Le commandant de la Brigade de sécurité des aires protégées (BSAP) du département du Centre Jean Baptiste Joseph, aux micros de la presse, déclare que « la BSAP est prête à sévir contre tout opposant qui tentera de faire tomber Jovenel Moise » dont le mandat constitutionnel a pris fin, le 7 février 2021, selon l’opposition et institutions organisées du pays, se référant à l'article 134-2 de la constitution amendée.

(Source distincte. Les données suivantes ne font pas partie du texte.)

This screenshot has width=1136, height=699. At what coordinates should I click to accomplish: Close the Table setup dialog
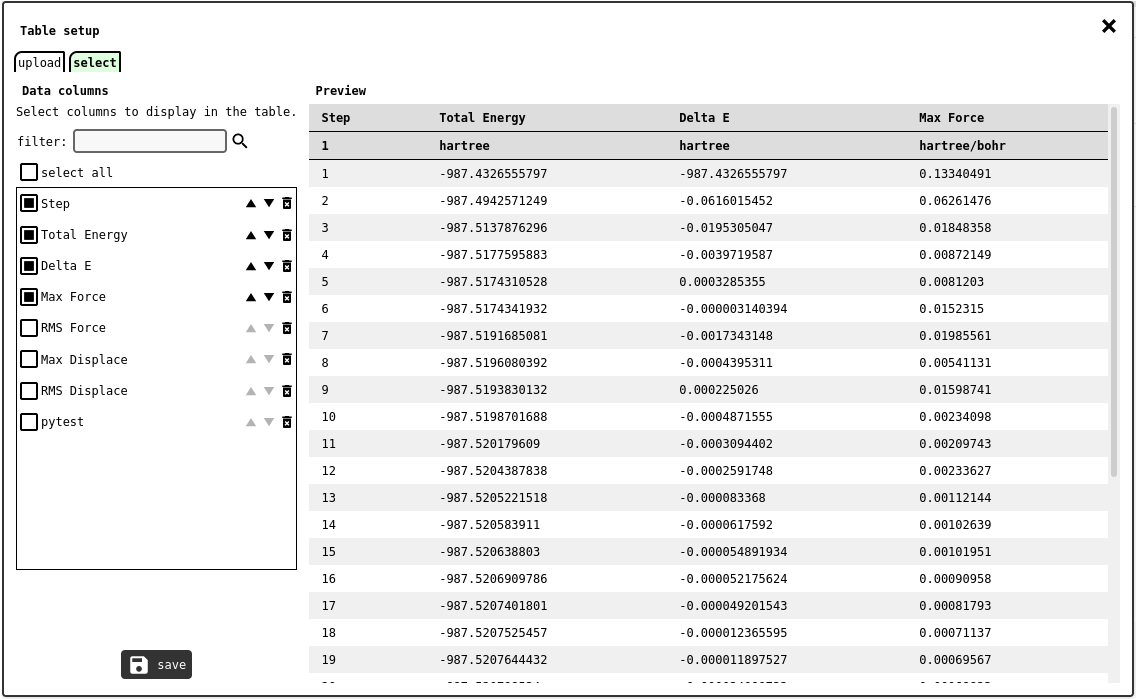point(1108,26)
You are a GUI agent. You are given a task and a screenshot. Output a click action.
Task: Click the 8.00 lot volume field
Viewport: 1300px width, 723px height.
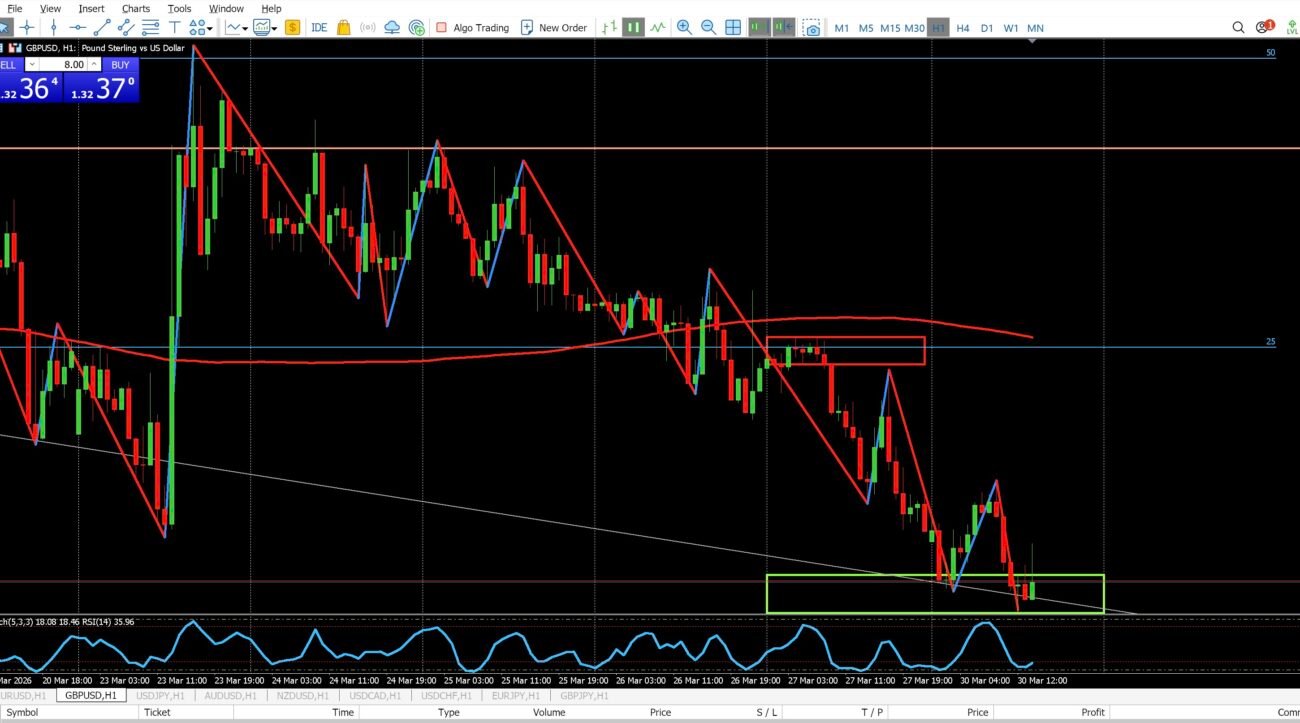[x=68, y=65]
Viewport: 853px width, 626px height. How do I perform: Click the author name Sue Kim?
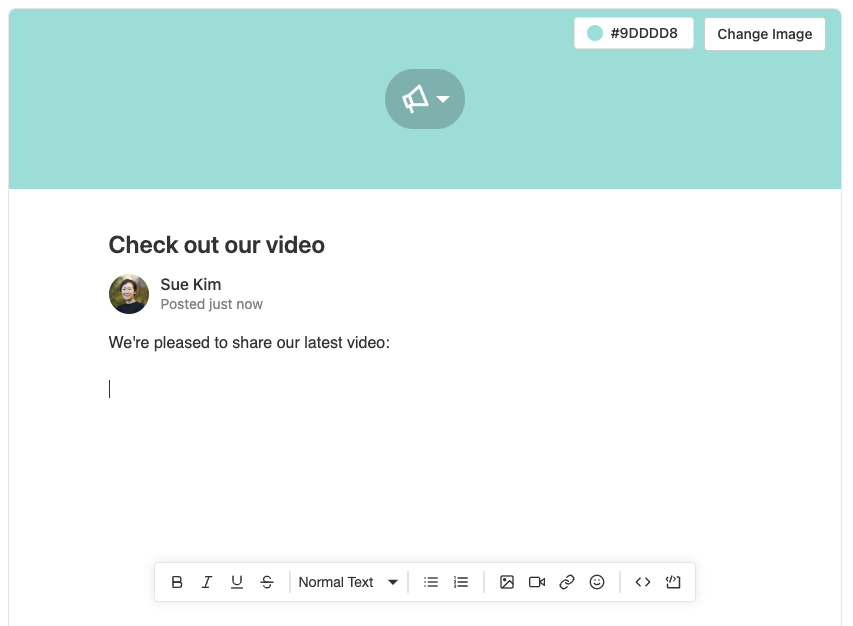click(x=190, y=285)
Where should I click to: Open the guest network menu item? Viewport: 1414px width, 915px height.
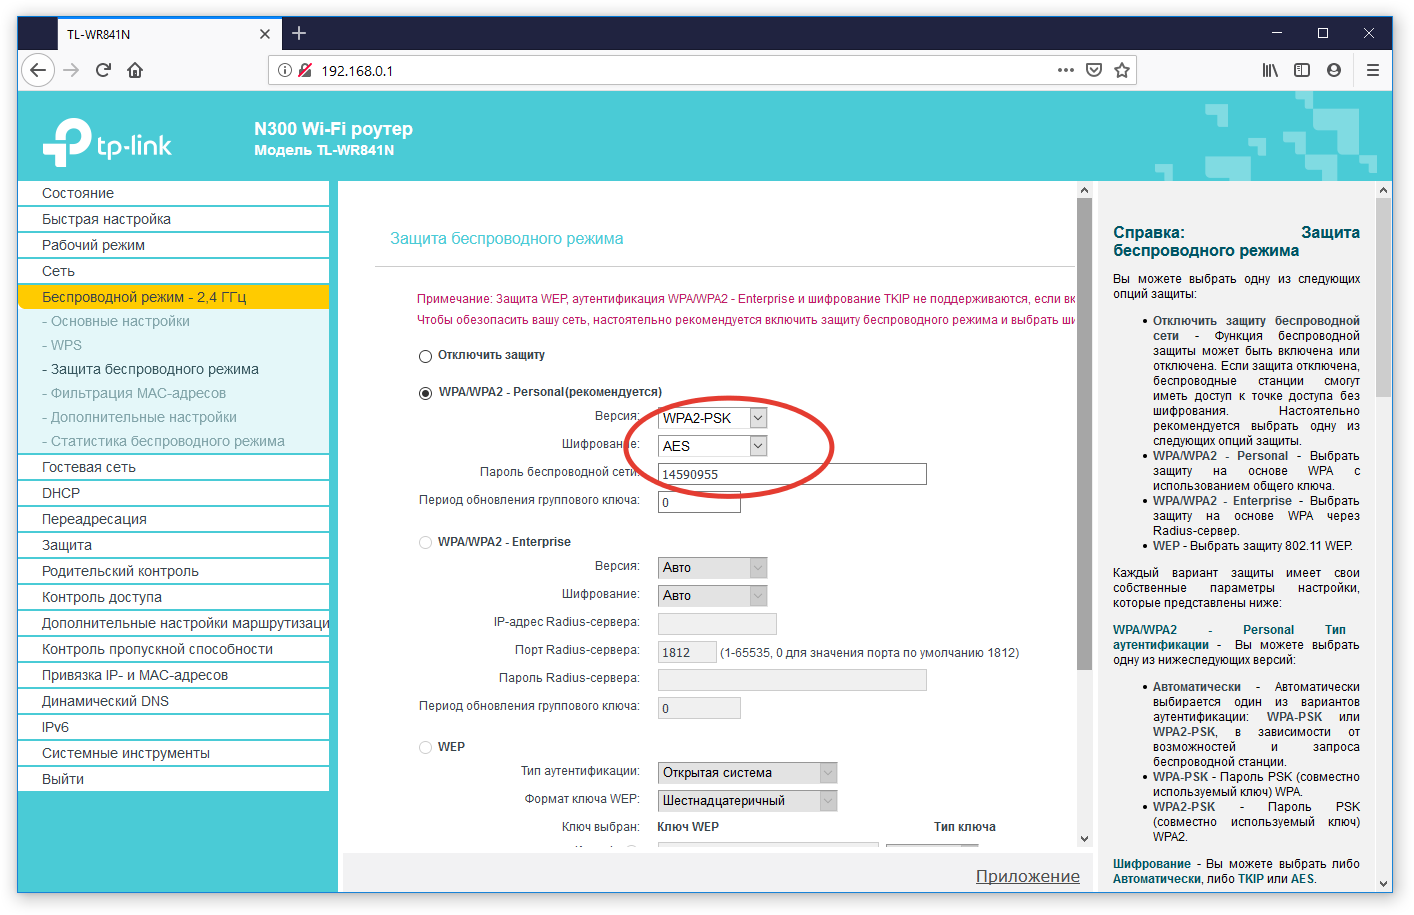(x=89, y=467)
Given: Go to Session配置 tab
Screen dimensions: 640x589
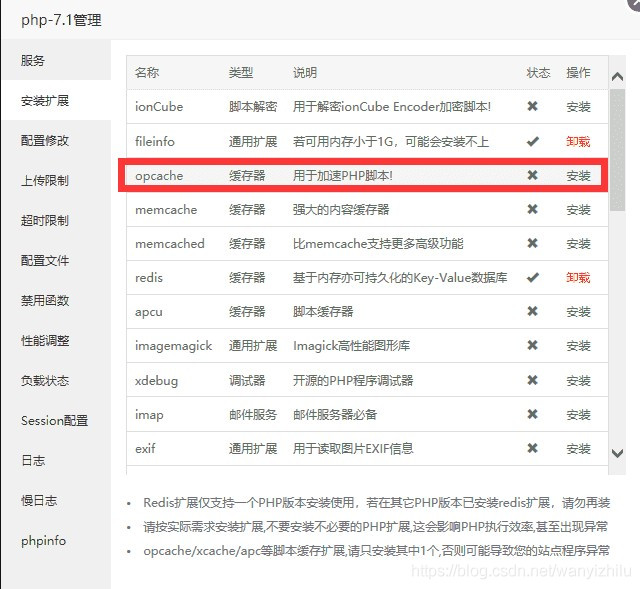Looking at the screenshot, I should [54, 420].
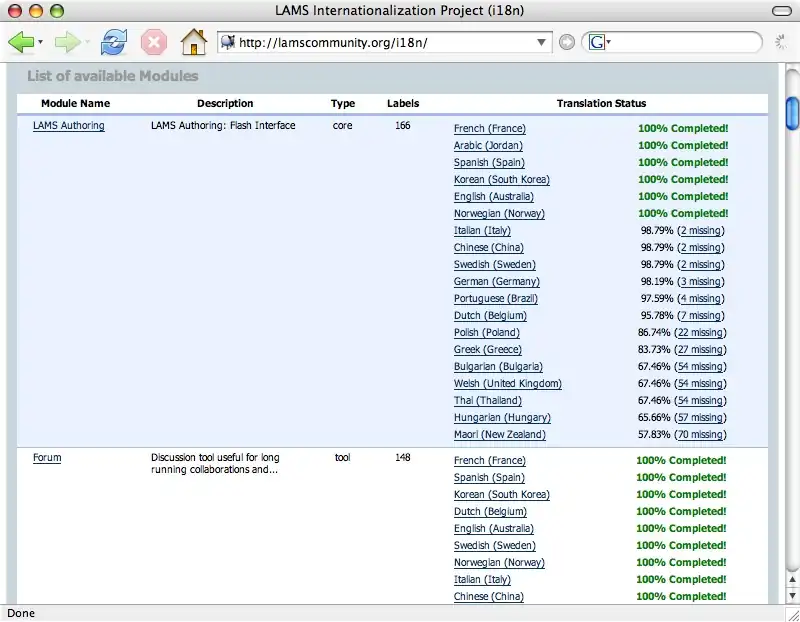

« On est là pour lancer une mise en garde contre tous ceux qui ont envie de prendre le pouvoir que c'est seulement à travers les élections qu'il serait possible d'y parvenir », déclare Jean Baptiste Joseph qui martèle que « si ces gens pensent que c'est par la force qu'ils peuvent arriver au pouvoir, BSAP de concert avec les Forces armées d'Haïti les mettront hors d'état de nuire et brutalement ». Et de poursuivre: « Nous regrettons de n'avoir été mis au courant à temps des événements du dimanche dernier, et désormais quelque soit le secteur qui entreprend une tentative de ce genre visant un putsch contre le président, nous les attaquerons y compris tous ceux qui empêchent la marche du pays », menace le commandant du Centre de la BSAP.
Monsieur Joseph soutient que le président Jovenel Moïse n'est pas seul. « Nous, les militaires, les membres de la BSAP et de la population, sommes avec le président Jovenel Moïse. Nous ne négocierons pas les cinq ans, pas même pour un jour », dit-il d’un ton ferme.
La Brigarde de sécurité des aires protégées placée sous le contrôle de Jeantel Joseph fait l’objet de nombreux scandales ces derniers temps. Elle est accusée d’une série d’exactions, notamment l’incident à hauteur de Morne Cabris rapporté dans un article du journal en ligne Ayibopost : La liste des exactions attribuées à la BSAP s’allonge – AyiboPost
« D’autres bavures portent la signature de la Brigade des aires protégées. Ainsi, le lundi 21 décembre 2020, un groupe de cinq policiers de l’Unité de Sécurité générale du Palais national (USGPN) prenaient la Route Nationale Numéro 3 en direction du Grand Nord. Arrivés à hauteur de Morne à Cabris, les policiers ont été stoppés, désarmés et dévalisés par des hommes armés portant l’uniforme de la BSAP », avait écrit le journal en ligne qui avait interviewé le colonel Himmeler Rebu sur ce dossier. « Selon lui, la BSAP fait froid dans le dos. Pour lui, la brigade a beaucoup de points communs avec le Front révolutionnaire armé pour le Progrès d’Haïti (FRAPH). Cette entité paramilitaire a pendant longtemps terrorisé la population, à la manière des tontons macoutes », avait conclu Ayiboppost reprenant les propos de l’ancien secrétaire d’Etat à la sécurité publique sous Privert.